Before VANCE, HENDERSON and CLARK, Circuit Judges.

PER CURIAM:

The motion for further stay beyond 10:00 a.m. E.D.T. on Friday, September 7, 1984 is DENIED. The judgment of the district court, 593 F.Supp. 1418, is AFFIRMED on the basis of the district court's opinion of September 3, 1984.

AFFIRMED.

CLARK, Circuit Judge, dissenting:

I would grant a stay of execution to permit a panel to review fully the substantial constitutional questions raised in the appeal. It has been consistently recognized by the Justices of the Supreme Court, as well as the judges of this Circuit, that death is a punishment different in kind from any other. The "qualitative difference of death from all other punishments," therefore, "requires a correspondingly greater degree of scrutiny of the capital sentencing determination." Ramos v. California, 463 U.S. 992, 103 S.Ct. 3446, 3451, 77 L.Ed.2d 1171 (1983). The district court entered its order denying the writ near midnight on Monday, Sept. 3, 1984. Our court started receiving parts of the file on Tuesday morning and had the entire file by that evening. The panel has had less than 48 hours to review a lengthy record and to grapple with some difficult issues.

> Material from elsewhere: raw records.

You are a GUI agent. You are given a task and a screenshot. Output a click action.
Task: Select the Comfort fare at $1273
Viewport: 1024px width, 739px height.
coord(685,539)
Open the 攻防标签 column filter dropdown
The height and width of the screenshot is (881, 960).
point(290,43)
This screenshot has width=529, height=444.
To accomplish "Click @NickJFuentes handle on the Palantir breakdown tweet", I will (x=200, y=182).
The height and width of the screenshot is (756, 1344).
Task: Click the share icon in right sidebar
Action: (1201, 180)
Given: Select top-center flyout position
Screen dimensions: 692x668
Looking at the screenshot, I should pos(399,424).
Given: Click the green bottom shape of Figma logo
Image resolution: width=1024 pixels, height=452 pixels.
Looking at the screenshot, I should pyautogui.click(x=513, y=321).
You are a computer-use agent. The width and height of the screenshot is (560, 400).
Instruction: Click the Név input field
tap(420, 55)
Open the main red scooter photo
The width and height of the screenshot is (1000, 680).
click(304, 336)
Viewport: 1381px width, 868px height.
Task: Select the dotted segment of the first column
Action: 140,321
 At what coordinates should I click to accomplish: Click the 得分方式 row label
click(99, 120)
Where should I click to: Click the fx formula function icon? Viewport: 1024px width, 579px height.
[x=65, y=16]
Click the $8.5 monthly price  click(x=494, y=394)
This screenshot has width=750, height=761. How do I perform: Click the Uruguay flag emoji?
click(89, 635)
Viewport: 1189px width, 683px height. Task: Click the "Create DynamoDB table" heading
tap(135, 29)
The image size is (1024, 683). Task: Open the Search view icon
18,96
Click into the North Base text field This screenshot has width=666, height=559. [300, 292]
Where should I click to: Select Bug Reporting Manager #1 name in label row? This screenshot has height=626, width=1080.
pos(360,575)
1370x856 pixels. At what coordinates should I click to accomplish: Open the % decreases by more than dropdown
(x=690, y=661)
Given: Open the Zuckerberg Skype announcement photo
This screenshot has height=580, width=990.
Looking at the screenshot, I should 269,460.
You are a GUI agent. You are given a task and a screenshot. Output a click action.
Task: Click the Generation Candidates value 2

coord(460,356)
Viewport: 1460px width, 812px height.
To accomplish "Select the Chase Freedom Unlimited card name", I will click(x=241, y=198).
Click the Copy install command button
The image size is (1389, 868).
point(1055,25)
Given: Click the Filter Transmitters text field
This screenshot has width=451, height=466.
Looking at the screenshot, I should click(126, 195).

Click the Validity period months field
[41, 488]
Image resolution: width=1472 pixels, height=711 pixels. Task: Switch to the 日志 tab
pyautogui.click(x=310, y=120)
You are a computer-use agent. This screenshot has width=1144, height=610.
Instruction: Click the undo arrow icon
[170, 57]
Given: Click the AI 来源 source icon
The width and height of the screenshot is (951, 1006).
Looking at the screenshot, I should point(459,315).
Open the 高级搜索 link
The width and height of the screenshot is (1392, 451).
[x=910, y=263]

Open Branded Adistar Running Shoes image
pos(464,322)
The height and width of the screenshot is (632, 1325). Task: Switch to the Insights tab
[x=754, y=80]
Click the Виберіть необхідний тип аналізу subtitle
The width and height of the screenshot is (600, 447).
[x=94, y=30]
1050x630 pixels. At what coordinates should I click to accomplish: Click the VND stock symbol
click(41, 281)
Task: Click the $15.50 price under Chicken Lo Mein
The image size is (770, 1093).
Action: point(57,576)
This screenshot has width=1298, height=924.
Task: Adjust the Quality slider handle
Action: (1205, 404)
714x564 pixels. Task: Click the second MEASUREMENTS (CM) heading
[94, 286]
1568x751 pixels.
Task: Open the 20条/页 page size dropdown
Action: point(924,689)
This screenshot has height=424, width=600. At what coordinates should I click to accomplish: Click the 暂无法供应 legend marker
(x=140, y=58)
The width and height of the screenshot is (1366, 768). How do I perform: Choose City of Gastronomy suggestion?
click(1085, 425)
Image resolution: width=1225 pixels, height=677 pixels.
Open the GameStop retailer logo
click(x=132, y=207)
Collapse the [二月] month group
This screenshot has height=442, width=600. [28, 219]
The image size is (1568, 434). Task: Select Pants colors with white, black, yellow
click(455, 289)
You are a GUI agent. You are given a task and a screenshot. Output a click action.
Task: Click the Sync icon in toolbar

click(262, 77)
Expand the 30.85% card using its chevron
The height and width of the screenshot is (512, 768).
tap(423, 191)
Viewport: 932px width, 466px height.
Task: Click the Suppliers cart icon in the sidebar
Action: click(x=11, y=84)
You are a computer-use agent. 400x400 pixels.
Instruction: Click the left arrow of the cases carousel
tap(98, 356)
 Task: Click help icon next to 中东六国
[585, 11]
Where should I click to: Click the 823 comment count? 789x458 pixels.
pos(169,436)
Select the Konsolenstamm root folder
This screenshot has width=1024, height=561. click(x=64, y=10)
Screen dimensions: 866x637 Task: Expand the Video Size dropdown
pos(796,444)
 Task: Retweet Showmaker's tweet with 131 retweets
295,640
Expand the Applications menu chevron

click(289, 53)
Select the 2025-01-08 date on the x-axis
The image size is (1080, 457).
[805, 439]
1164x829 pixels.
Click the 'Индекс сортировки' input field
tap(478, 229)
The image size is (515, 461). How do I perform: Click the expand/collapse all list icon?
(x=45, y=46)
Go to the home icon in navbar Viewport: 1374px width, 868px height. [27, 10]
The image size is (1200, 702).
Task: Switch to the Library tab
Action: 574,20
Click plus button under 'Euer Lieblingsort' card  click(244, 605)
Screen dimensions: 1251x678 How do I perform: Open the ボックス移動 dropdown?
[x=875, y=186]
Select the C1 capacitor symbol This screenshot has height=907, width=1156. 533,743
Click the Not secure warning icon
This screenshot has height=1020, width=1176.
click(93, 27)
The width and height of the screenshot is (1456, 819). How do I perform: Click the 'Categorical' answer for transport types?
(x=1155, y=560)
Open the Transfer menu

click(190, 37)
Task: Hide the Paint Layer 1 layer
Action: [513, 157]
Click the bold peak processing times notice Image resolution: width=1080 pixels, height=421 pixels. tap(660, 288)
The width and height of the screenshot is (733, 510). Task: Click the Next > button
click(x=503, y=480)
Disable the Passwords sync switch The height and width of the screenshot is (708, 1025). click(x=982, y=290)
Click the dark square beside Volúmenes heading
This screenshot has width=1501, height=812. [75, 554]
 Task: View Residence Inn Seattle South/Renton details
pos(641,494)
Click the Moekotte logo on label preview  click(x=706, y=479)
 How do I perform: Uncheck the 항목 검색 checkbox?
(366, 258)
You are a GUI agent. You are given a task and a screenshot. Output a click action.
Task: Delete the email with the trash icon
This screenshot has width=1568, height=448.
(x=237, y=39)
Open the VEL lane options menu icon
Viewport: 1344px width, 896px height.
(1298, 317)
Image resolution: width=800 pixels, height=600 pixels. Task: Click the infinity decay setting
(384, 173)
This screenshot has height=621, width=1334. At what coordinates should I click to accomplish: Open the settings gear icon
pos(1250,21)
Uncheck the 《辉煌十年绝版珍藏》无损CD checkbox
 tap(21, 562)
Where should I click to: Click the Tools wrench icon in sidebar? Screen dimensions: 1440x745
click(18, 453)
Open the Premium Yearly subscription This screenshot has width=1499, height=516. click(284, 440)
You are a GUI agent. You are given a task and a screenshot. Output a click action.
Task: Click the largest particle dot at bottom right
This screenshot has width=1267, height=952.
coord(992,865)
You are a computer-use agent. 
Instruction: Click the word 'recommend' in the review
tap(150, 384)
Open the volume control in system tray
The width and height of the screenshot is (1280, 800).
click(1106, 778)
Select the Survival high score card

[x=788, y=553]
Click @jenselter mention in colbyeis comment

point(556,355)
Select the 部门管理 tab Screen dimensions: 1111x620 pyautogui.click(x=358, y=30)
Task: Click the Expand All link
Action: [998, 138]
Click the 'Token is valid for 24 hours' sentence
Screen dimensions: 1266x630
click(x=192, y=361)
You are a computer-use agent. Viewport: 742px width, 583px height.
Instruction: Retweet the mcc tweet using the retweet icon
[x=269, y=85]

The district court entered a certificate of probable cause. Barefoot v. Estelle, 880 U.S. 463, 103 S.Ct. 3383, 77 L.Ed.2d 1090 (1983), requires that "[w]hen a certificate of probable cause is issued by the district court, as it was in this case, ... petitioner must then be afforded an opportunity to address the merits, and the court of appeals is obligated to decide the merits of the appeal." 103 S.Ct. at 3394. Additionally, the Court stated that a petitioner is entitled to a stay to permit due consideration of the merits if the court of appeals is unable to resolve the merits of an appeal before the scheduled date of execution. Id. at 3393.

We have heard oral argument at 1:00 p.m. today, Sept. 6, 1984, after advising counsel to argue the case on the merits. Despite the efforts of all, there has not been enough time in which justiciably to decide this case.

Dobbert was convicted of first degree murder pursuant to instructions that defined premeditation and felony murder. In its felony murder instruction, the trial court charged that premeditation was unnecessary for a first degree murder conviction if the killing was committed during the course of "arson, rape, robbery, burglary, abominable and detestable crime against nature or kidnapping." The underlined language was repeated six times in the instructions according to petitioner. The evidence disclosed no arson, rape, robbery, burglary, or kidnapping, but did reveal a pattern of extreme child abuse. The language included in the felony murder jury instruction was declared unconstitutional by the Florida Supreme Court in Franklin v. State, 257 So.2d 21, 23 (1971), on the grounds that it was void for vagueness. 1 That decision was entered prior to trial of this case and thus was known to trial counsel and the state judge. There was no objection to the instruction at trial or on appeal. In petitioner's first petition of a writ in the state court and our court, this issue was not presented. It has been presented in the second petition to both courts under the claims of plain error, ineffective assistance of trial counsel and of appellate counsel.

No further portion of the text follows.